╭─ Data extract
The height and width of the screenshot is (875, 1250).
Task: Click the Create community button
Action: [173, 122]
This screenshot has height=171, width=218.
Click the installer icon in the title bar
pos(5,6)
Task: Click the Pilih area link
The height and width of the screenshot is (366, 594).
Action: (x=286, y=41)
╰─
╭─ Data extract
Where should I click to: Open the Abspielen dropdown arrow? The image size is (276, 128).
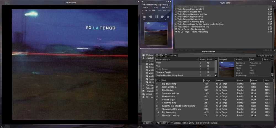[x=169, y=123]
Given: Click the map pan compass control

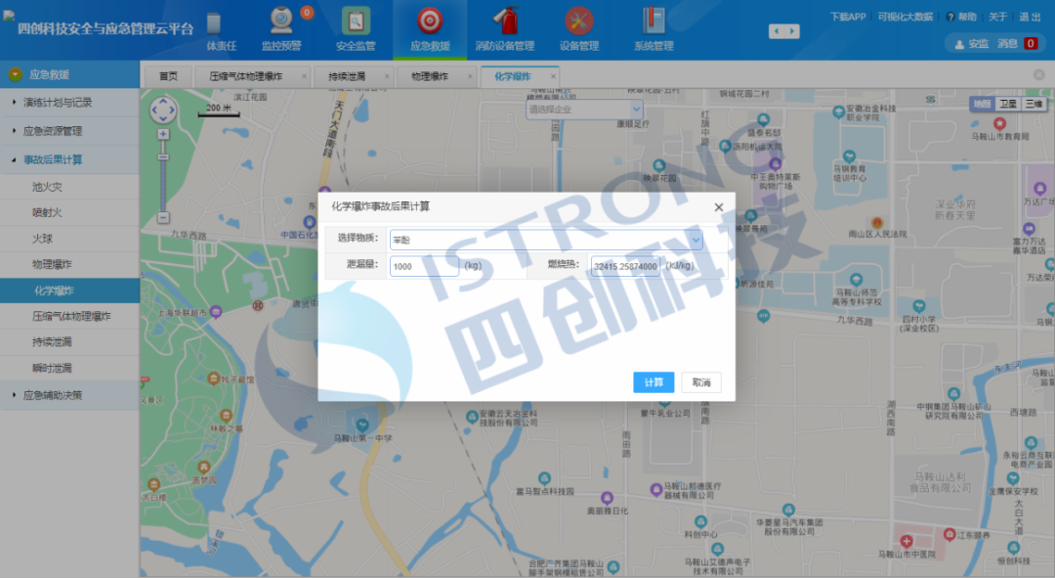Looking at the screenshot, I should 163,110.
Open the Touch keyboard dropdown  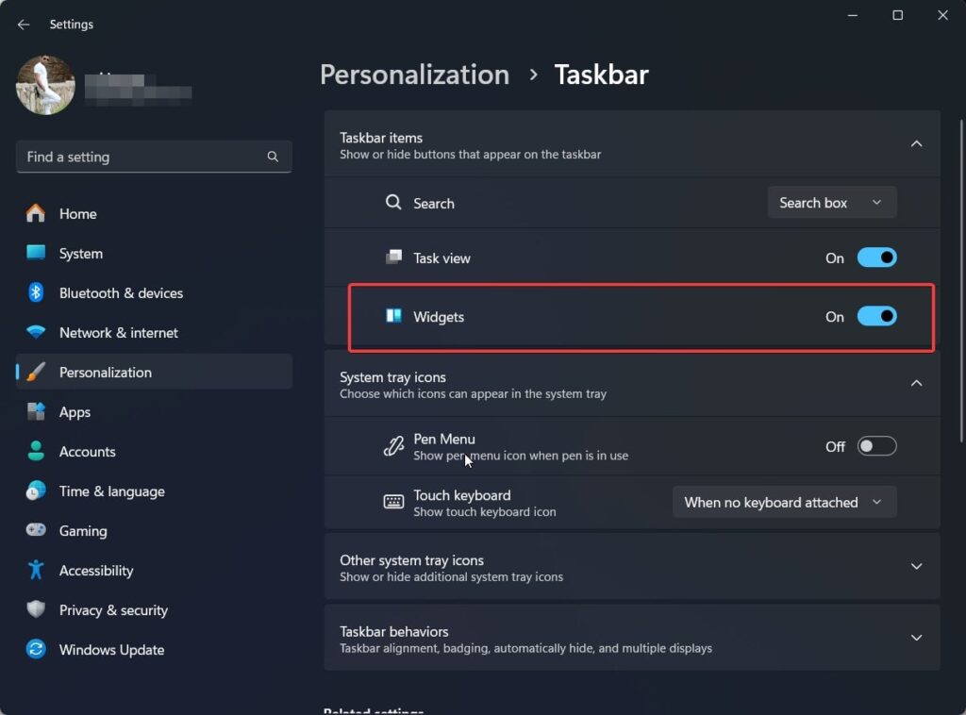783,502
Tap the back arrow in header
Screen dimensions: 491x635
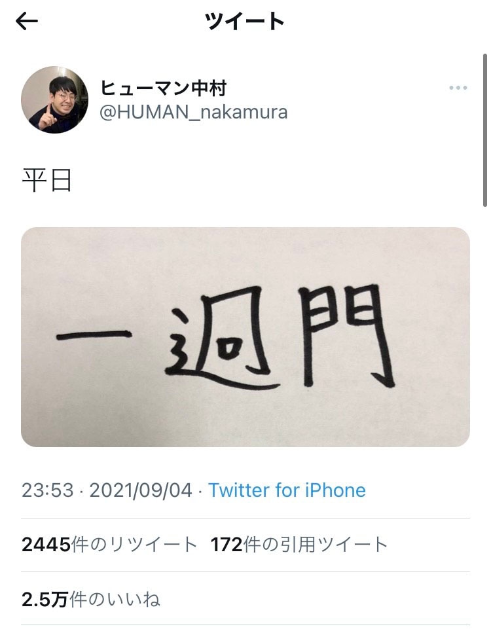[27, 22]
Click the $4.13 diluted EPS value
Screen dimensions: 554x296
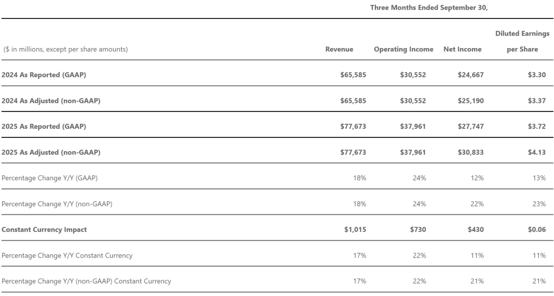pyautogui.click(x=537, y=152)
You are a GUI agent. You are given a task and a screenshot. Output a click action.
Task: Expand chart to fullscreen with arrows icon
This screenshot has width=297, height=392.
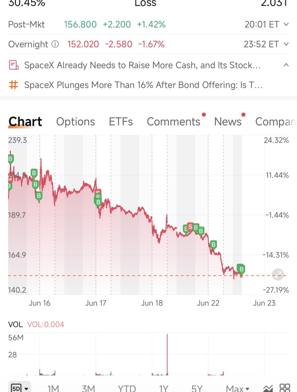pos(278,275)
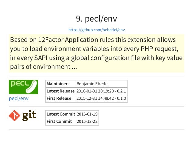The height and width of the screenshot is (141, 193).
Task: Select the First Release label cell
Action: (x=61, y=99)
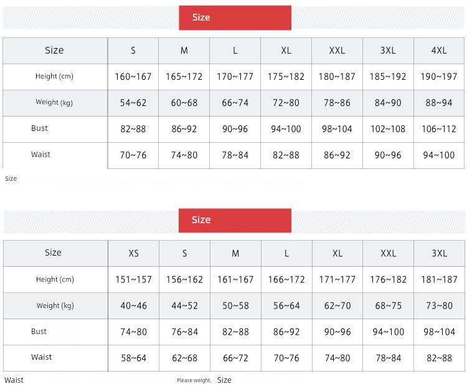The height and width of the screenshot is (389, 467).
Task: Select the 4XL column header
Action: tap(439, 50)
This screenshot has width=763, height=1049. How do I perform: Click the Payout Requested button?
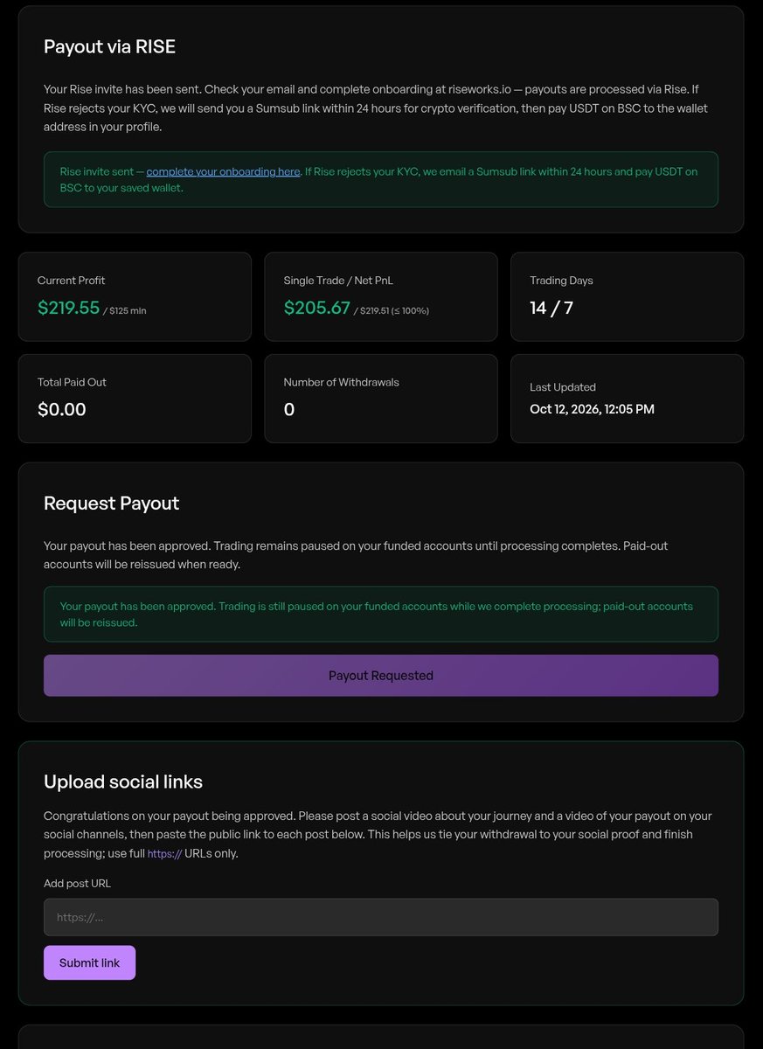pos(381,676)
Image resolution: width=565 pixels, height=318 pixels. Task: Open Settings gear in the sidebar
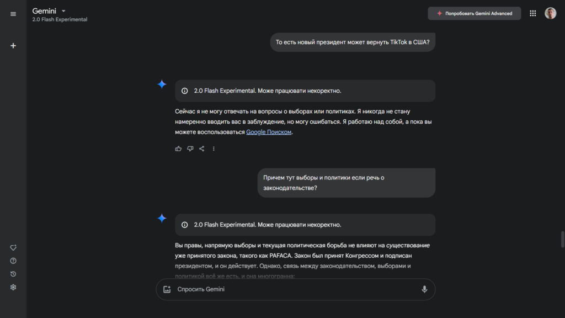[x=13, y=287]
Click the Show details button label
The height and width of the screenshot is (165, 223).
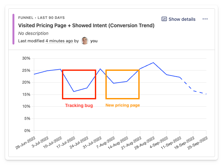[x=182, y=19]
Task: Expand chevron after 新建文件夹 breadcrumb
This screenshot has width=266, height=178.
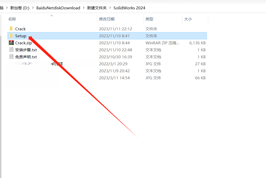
╰─
Work instruction:
The answer is the lines of the material above, from the one containing "Tap the back arrow in header" down to the one containing "Task: Expand chart", given exactly and without images.

Answer to this task:
Tap the back arrow in header
Screen dimensions: 491x635
[27, 22]
Click the $4.13 diluted EPS value
Screen dimensions: 554x296
pyautogui.click(x=537, y=152)
You are a GUI agent. You are given a task and a screenshot. Output a click action.
Task: Expand chart to fullscreen with arrows icon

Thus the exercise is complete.